Perhaps the most elegant solution is to use something like RPy. I started down this road while working at home on a MacBook Pro only to have it all fall apart when I got to work where I am on a Windows-based system which isn’t compatible with either rpy or rpy2. As it turns out, the system command in R served as a viable work-around. More specifically, instead of writing a single script in Python using some variant of RPy, I wrote a master script in which I use the system command to call a separate .py file which generates shapefiles that can then be read and analyzed in R. This is basically a modification of a trick I’ve used in the past for organizing .tex files in my dissertation and .do files in Stata. The key difference is that so long as the scripts in questions can executed via the command line, it is relatively easy to use R to organize processes working across multiple platforms. I’d be interested to hear what other solutions people have come up with for dealing with this type of problem. Even if it is an ordinary conversion like pdf to word.

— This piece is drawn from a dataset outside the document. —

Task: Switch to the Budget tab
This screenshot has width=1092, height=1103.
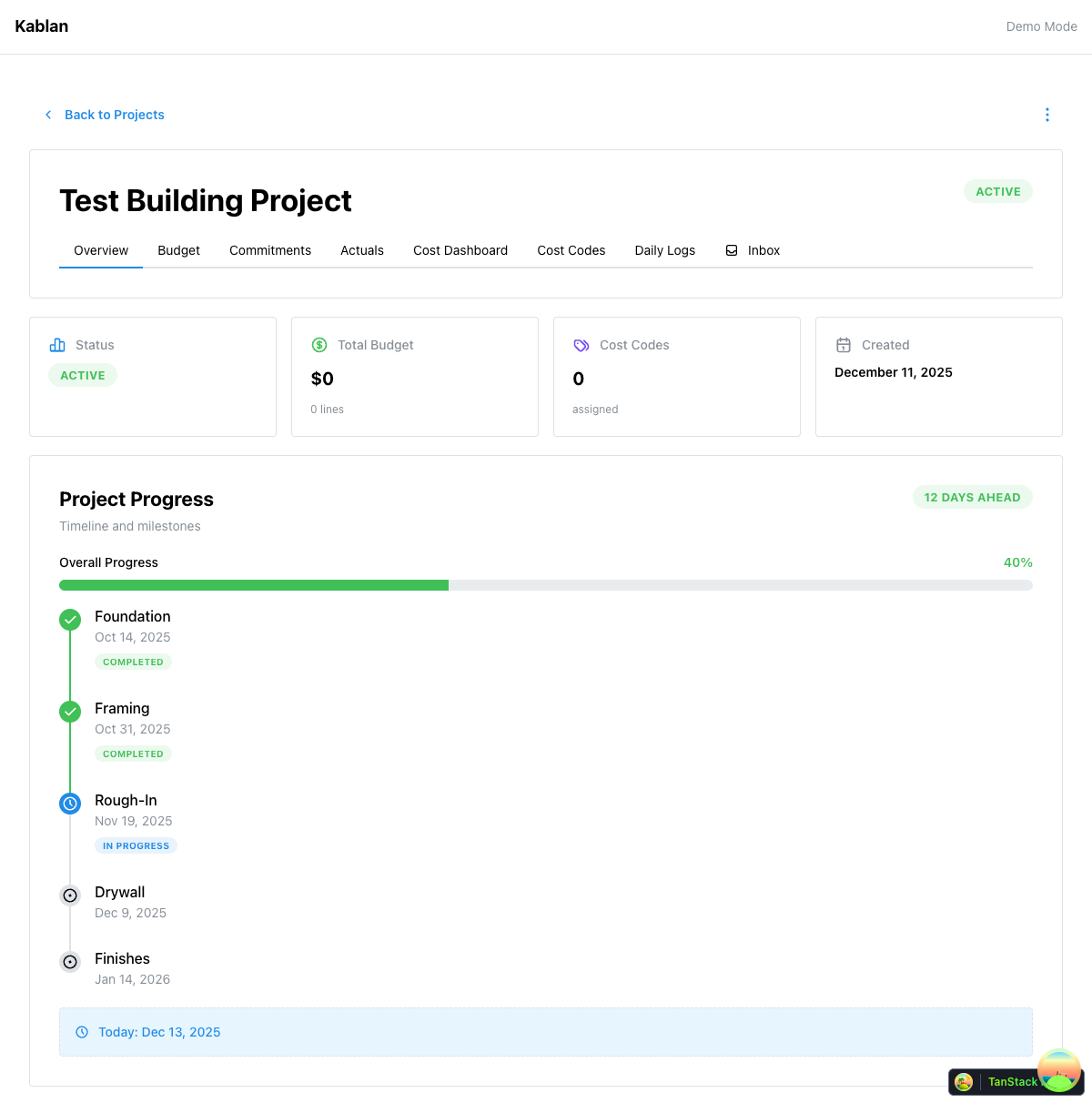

  • My system for handling multiple scripts is much less elegant: text files. On a day when I’m hacking away, I open a new file and keep a list of the files I’m using. E.g. collect_data.php, recode.sql, factor_analysis.r, etc. are listed in my file with some notes about what they do, and they’re listed in roughly the order they need to be run. I save the text file with the name of the project and the date so I can reference it again anytime i forget what all the scripts are doing. Notice, though, that there’s no version tracking and obviously the text file doesn’t actually “run” the scripts. I’m a luddite; I know.

    • Adam Slez

      Versioning is another good topic for discussion. Other than keeping a minimal .txt-based change log for programs I’ve posted on my site, I don’t do much beyond tacking on dates to files names. I’ll probably end up making the leap to GitHub eventually.

  • It looks like system2 has more cross-platform operability:

    I’m sort of paranoid about having one scripting language call another. I don’t know enough about R internals to say exactly what R does in this case – does it fork the R process and then the Python runs in the new address space? I really have no idea. It may not really matter that much. For my own purposes I usually just write a bash script to execute different processes sequentially and put in some conditionals if I change machines. In my case I’m usually just alternating between different Linux machines so I don’t really worry about platform-independence.

    • I’m also really into Make files…

    • Adam Slez

      I figured the bash option might make the multiplatform problem less of an issue. I have no idea about the details of what R is actually doing in this case. It might be useful to have a more general discussion of R internals at some point in the near future. We all put a lot of faith in the assumption that these things work, but this doesn’t always prove true. Plus, cribbing from internals is a good way to learn new tricks.